An Enhancement of Coverage-Based Test Case Prioritization Technique Using Hybrid Genetic Algorithm
DOI:
https://doi.org/10.11113/ijic.v15n1.545Keywords:
Test Case Prioritization, Genetic Algorithm, Cuckoo Search Optimization, Hybrid GA-CSO, APFD, CEAbstract
Test Case Prioritization plays a defining role in regression testing by optimizing the ordering of test case execution for early fault detection. This ensures that modifications to the code do not adversely affect existing functionalities. TCP is considered an effective approach in regression testing that optimizes test execution by ordering test cases according to a criterion. While previous research works are based on a single criterion using Genetic or Cuckoo search to solve optimization problems in TCP, these single metrics limit their effectiveness. This study proposes a novel hybrid evolutionary algorithm approach that addresses this limitation by significantly improving the Average Percentage Fault Detection (APFD) rates in regression testing.
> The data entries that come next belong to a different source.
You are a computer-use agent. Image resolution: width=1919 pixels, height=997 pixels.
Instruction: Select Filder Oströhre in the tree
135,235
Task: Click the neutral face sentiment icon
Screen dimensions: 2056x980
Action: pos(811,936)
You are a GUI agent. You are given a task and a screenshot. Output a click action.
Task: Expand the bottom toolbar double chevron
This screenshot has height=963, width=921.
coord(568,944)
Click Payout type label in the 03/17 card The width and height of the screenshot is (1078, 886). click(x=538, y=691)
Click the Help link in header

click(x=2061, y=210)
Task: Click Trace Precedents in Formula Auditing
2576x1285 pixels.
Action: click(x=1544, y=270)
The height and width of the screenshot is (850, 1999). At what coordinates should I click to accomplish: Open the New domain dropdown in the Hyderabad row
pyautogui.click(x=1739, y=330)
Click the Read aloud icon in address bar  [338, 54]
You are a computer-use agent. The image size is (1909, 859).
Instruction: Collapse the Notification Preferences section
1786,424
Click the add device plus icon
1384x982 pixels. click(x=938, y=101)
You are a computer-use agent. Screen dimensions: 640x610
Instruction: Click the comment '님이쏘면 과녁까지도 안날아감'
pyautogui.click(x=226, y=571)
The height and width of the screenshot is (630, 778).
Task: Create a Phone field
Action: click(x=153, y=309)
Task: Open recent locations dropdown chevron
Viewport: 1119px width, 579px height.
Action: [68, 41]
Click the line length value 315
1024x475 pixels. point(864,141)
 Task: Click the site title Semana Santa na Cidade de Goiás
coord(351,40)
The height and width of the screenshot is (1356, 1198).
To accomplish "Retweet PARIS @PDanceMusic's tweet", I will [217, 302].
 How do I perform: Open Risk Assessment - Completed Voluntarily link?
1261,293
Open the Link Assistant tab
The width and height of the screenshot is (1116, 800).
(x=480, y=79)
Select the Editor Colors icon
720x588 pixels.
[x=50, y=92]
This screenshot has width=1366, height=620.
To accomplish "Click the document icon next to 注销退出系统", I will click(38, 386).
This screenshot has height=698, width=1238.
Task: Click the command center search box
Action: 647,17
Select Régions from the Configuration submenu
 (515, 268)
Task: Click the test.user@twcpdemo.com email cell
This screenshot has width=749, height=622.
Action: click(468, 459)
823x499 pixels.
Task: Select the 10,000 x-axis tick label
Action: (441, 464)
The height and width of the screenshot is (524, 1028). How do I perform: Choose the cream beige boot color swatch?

Our adopted approach enhances the strengths of Cuckoo Search Optimization (CSO) to overcome the limitations of premature convergence in GA by parameter tuning helps to overcome the limitations of single algorithm solutions. We evaluate the performance by incorporating APFD and CE for improvement in the rate of fault detection and an increase in coverage effectiveness for a more comprehensive test suite application. Statistical evaluation using ANOVA strengthens our resolve for the adopted approach, with significant results tabulated. Experimental evaluations on Siemens Test Suite datasets demonstrate how our hybrid approach achieves an improvement in APFD of 0.271% over both GA and CSO and an improvement in CE of 6.35% over GA and 6.62%. over CSO across all test suite datasets. These findings highlight the applicability of a well-thought-out hybridized evolutionary algorithm that can be used in TCP to advance software testing practices.